** Begin Text extract **

Ingredients
Scale
Dough
- 1½ cups whole milk, warmed to 110°F
- 2¼ teaspoons instant yeast (1 packet)
- 1 large egg, room temperature
- 3 tablespoons granulated sugar
- 2 teaspoons lemon zest
- ½ teaspoon salt
- 3 tablespoons unsalted butter, melted
- 3½ to 4¼ cups bread flour or all-purpose flour
- Olive oil or butter for greasing the bowl
Filling
- ¾ cup granulated sugar
- 1½ tablespoons lemon zest (about 2 large lemons)
- 5 tablespoons unsalted butter, softened
- 1 tablespoon unsalted butter for greasing
Glaze
- 4 ounces full-fat cream cheese
- 2 tablespoons unsalted butter, softened
- 1¼ cups powdered sugar
- Pinch of salt
- 2 tablespoons lemon juice (about 1 large lemon)
Garnish
- Lemon slices
- Lemon zest
Instructions
- Prepare the Dough: In the large bowl of a stand mixer, combine the lukewarm milk, yeast, egg, sugar, lemon zest, melted butter, and salt. Whisk it together by hand until it gets foamy. This mixture creates the foundation for your soft, flavorful dough with the yeast beginning to activate in the warm milk.

** End Text extract **

(Problem to solve): In the recipe, why are the lukewarm milk, yeast, egg, sugar, lemon zest, melted butter, and salt combined and whisked in the "Prepare the Dough" step? Answer in one to three sentences. The data after this point comes from a different source than the recipe.

** Begin Listing **

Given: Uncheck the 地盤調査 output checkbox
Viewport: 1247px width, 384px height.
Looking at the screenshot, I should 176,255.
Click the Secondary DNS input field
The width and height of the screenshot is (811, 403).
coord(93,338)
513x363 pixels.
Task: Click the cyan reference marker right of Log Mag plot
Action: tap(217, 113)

** End Listing **

(Finished task): This mixture forms the foundation for a soft, flavorful dough. The yeast also begins to activate in the warm milk.